The command is as follows:
roslaunch cartographer_ros assets_writer_cart_3d.launch
****bag_filenames:=${HOME}/Downloads/b3-2016-04-05-14-14-00.bag pose_graph_filename:=${HOME}/Downloads/b3-2016-04-05-14-14-00.bag.pbstream
This will be create a PCD file.
After obtaining the initial PCD file, it has to be down sampled in order to reduce the time it takes to create the .bt file in the next step.

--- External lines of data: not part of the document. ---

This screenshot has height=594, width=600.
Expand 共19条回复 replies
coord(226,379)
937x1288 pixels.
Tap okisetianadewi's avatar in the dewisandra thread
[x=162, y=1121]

The command is as follows:
pcl_voxel_grid <input>.pcd downsampled.pcd -leaf 0.05,0.05,0.05
A new down sampled .pcd file will be created.
4. Obtain BT file
To obtain BT file, we have to make use of octomap tracking server and pcdTopointcloud
The command for pcdTopointcloud launch is as follows:
roslaunch octomap_server pcdTopointcloud.launch
Remember to change the file name in the pcdTopointcloud.launch and build again
The command is as follows:
roslaunch octomap_server octomap_tracking_server.launch
Followed by octomap_saver
rosrun octomap_server octomap_saver -f <name_of_map>.bt octomap_full:=octomap_full
This will produce a .BT file
Octomap_tracking_server.launch sample code:
<launch>
<arg name="path" default=""/>
<arg name="changeIdFrame" default="/talker/changes"/>
<!-- you can load an exisiting tree with <node ... args="tree.bt"> !-->
<node pkg="octomap_server" type="octomap_tracking_server_node" name="octomap_talker" output="screen" args="$(arg path)">
<param name="resolution" value="0.05" />
<param name="frame_id" type="string" value="map" />
<param name="sensor_model/max_range" value="20.0" />
<param name="save_directory" value="$(optenv OCTOMAP_SAVE_DIR ./)" />
<param name="track_changes" value="true"/>
<param name="listen_changes" value="false"/>
<param name="topic_changes" value="/octomap_tracking_server/changeset" />
<param name="change_id_frame" value="$(arg changeIdFrame)" />
<param name="min_change_pub" value="0" />
<param name="filter_ground" value="false" />
<param name="pointcloud_max_z" value="0.5" />
<param name="pointcloud_min_z" value="-0.7" />
<param name="base_frame_id" value="base_link" />
<!--remap from="cloud_in" to="/rgbdslam/batch_clouds" /-->
</node>
</launch>
The most important arguments are:
- pointcloud_max_z
- pointcloud_min_z
- base_frame_id
5. Obtaining 2D map
This step is similar to step 4, but with changes to pointcloud_max_z and pointcloud_min_z in the tracking_server launch file. The changes are as follows
- pointcloud_max_z = 0.5
- pointcloud_min_z = -0.5
Then rerun the following command:
roslaunch octomap_server octomap_tracking_server.launch
🌟In this step, we will be making sure of the normal 2D map_saver instead of the octomap_server. Furthermore, change the topic that the server subscribes to from /map to /projected_map
Use the following command:
rosrun map_server map_saver map:=/projected_map -f name_of_map
Map.yaml and map.png files will be created.